==== PROVIDED ENTRIES

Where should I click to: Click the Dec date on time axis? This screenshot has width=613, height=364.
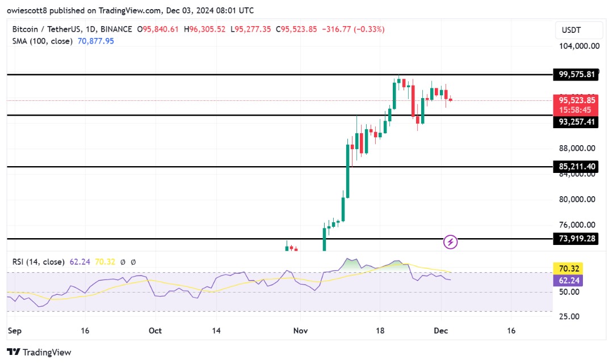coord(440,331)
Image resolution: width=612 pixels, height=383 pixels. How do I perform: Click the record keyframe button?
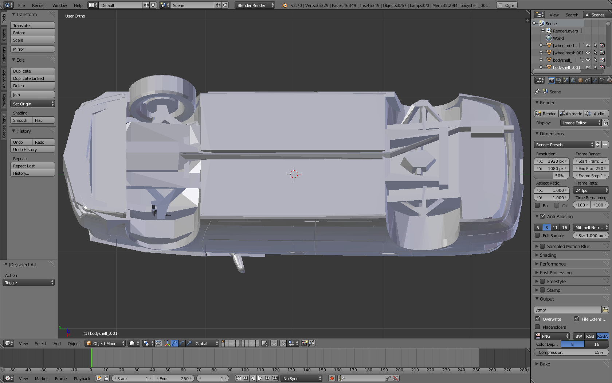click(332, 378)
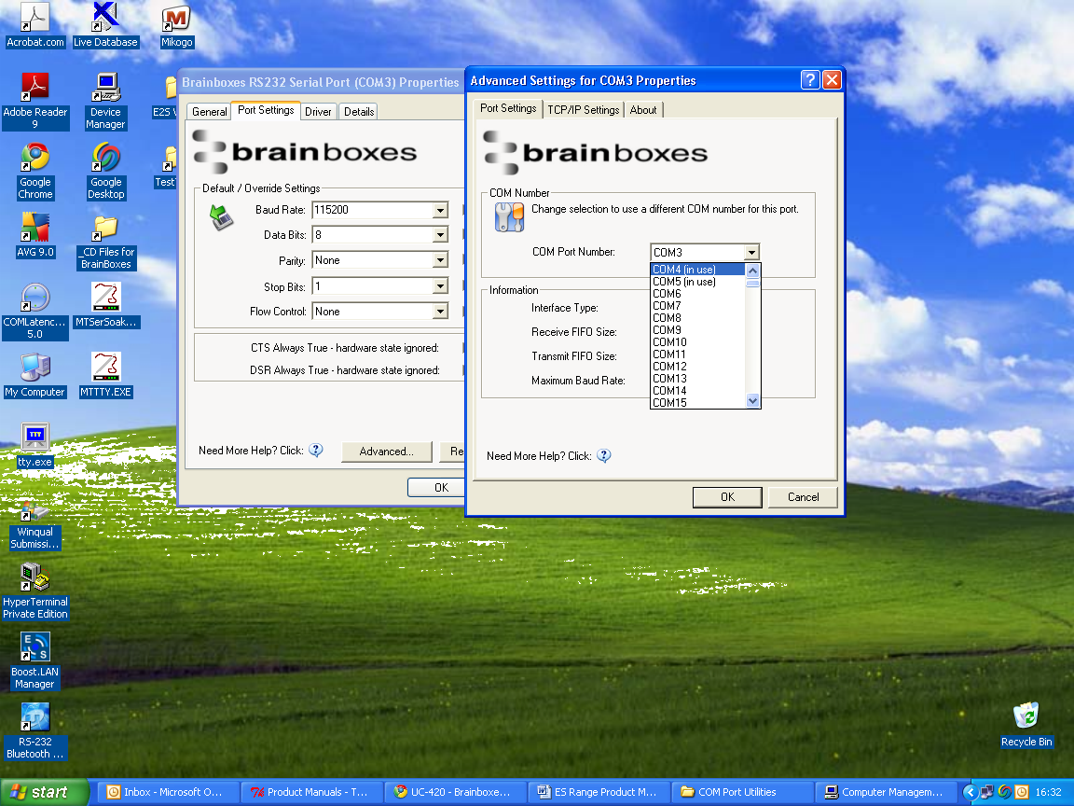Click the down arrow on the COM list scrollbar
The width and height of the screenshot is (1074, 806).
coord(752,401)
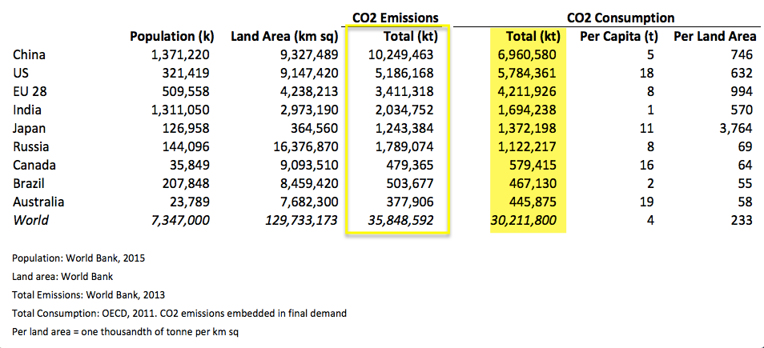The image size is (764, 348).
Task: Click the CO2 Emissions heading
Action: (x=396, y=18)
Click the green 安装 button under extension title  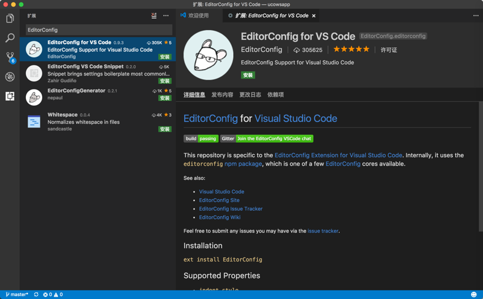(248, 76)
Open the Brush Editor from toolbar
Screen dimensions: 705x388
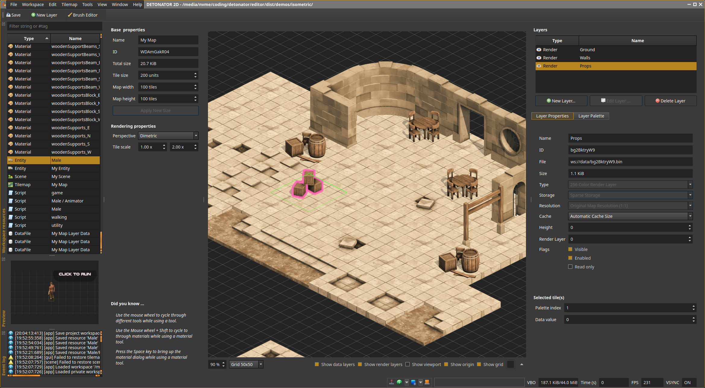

========
==== PROVIDED ENTRIES

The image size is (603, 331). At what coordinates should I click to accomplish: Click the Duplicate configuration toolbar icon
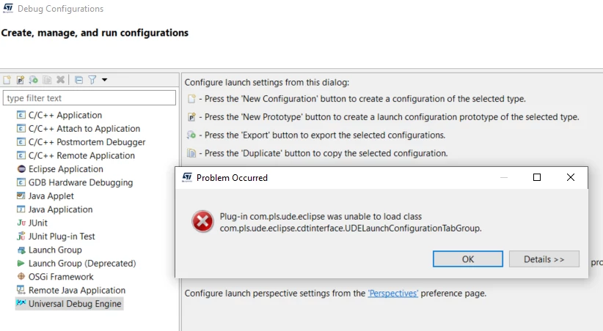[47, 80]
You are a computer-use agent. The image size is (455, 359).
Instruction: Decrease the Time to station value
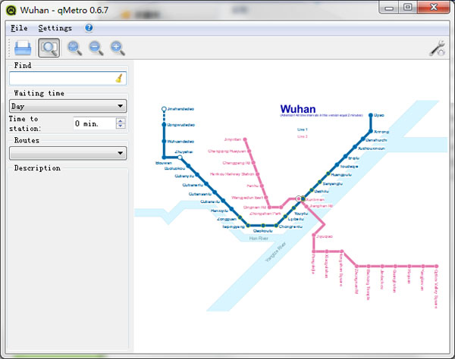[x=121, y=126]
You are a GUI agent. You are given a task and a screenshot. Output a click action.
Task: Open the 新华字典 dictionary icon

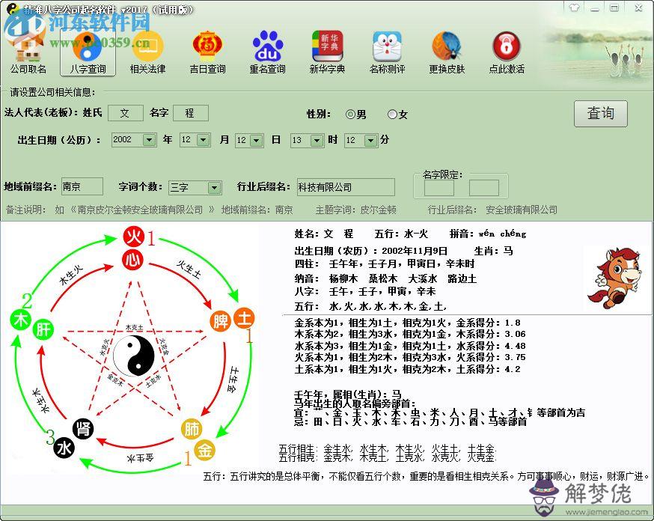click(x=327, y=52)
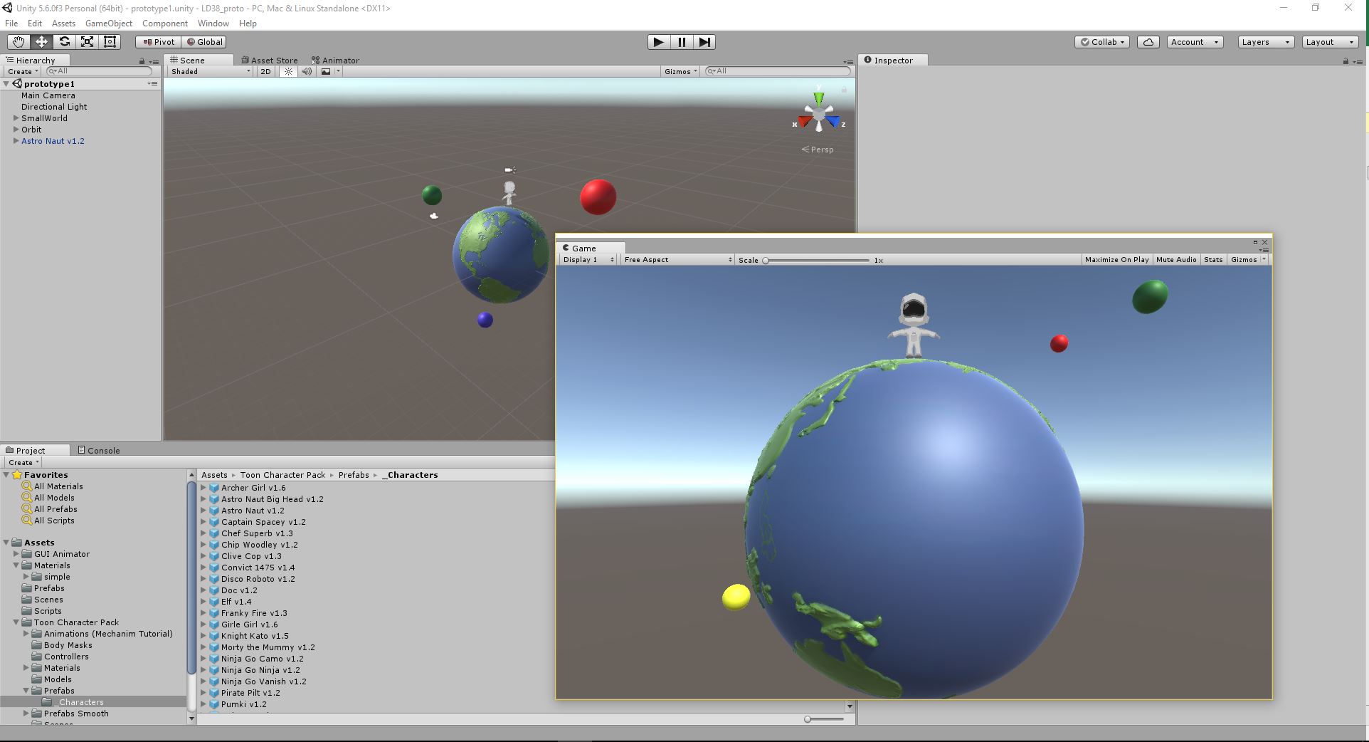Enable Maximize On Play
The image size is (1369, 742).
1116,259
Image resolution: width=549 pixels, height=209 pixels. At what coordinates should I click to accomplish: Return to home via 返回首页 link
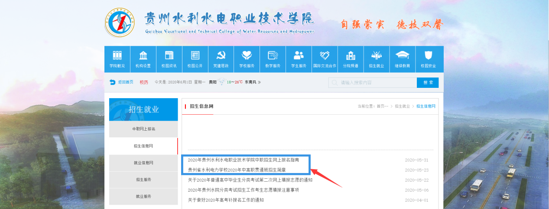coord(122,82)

========
==== PROVIDED ENTRIES

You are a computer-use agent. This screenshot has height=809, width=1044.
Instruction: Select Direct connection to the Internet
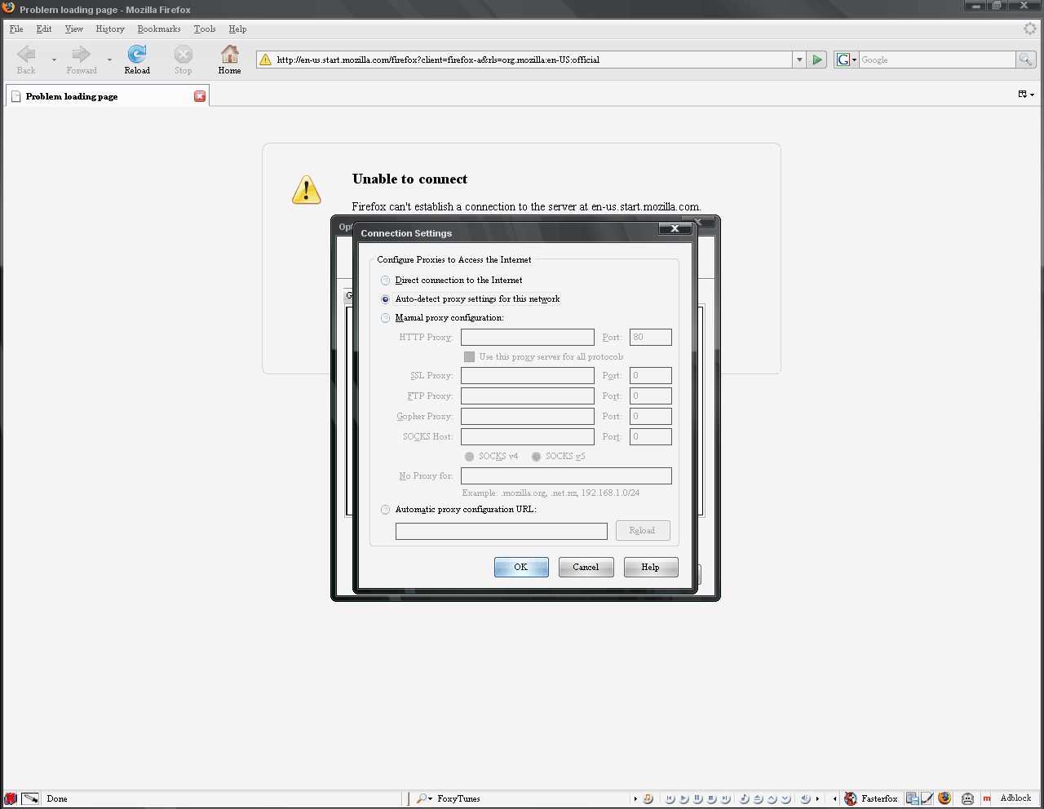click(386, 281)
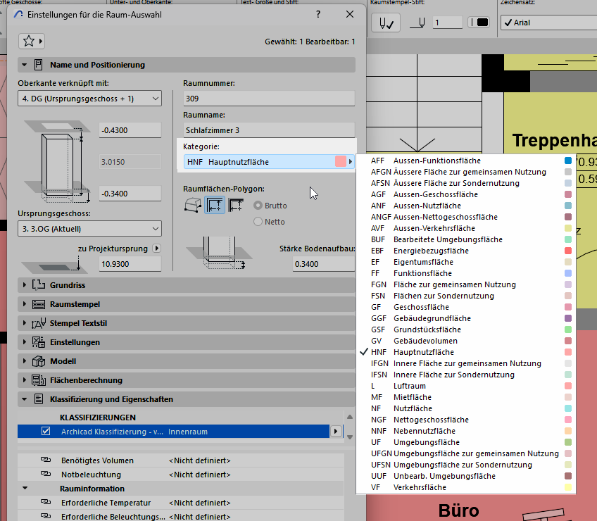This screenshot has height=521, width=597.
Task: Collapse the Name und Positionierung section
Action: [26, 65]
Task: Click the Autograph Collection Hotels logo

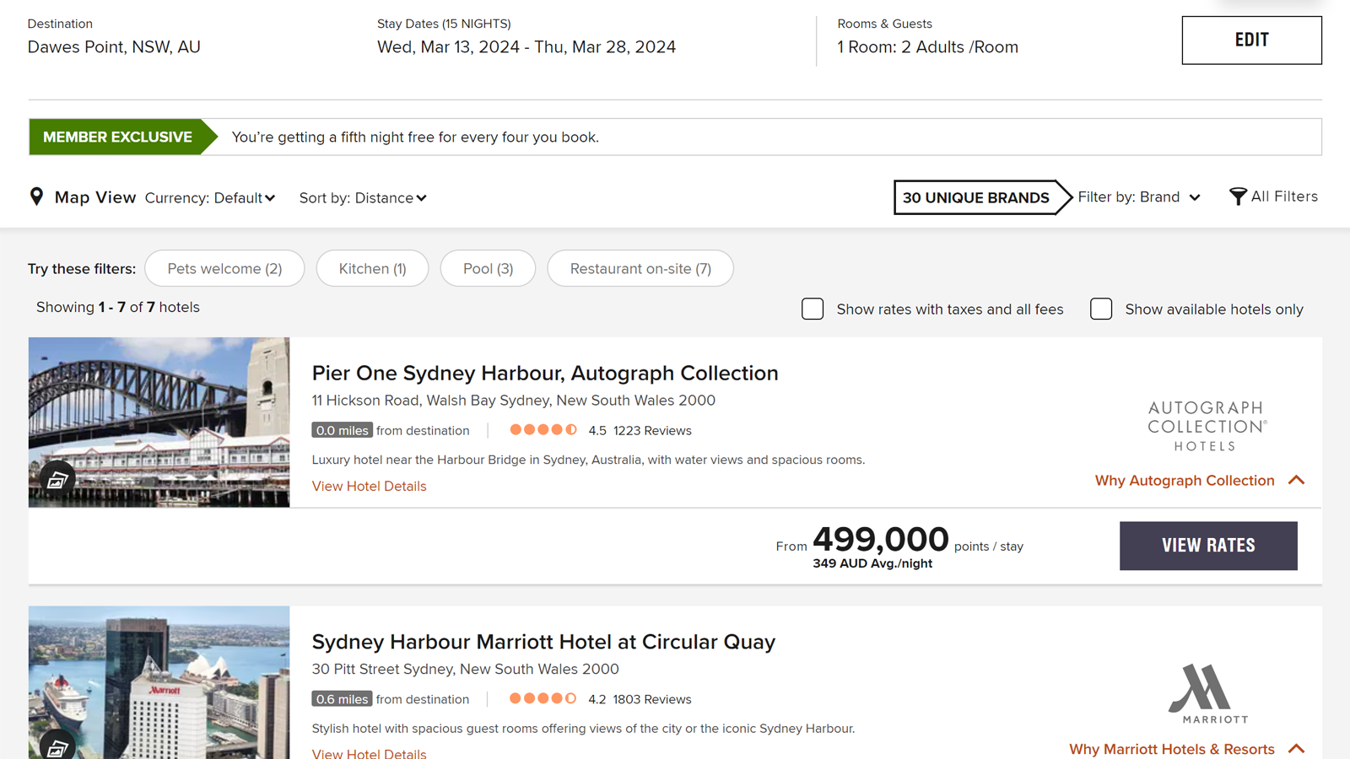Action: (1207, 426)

========

TO BE DONE –
Please rewrite the data between the lines holding "You are a GUI" and "coord(122,82)", inclusive, replacing "dictionary" with "lookup" and keeping everything else unchanged. Leave the pictures out of your answer.

FULL RESPONSE –
You are a GUI agent. You are given a task and a screenshot. Output a click action.
Task: Open the 新华字典 lookup icon

click(x=327, y=52)
Enable Maximize On Play
The image size is (1369, 742).
1116,259
Image resolution: width=549 pixels, height=209 pixels. At what coordinates should I click to accomplish: Return to home via 返回首页 link
coord(122,82)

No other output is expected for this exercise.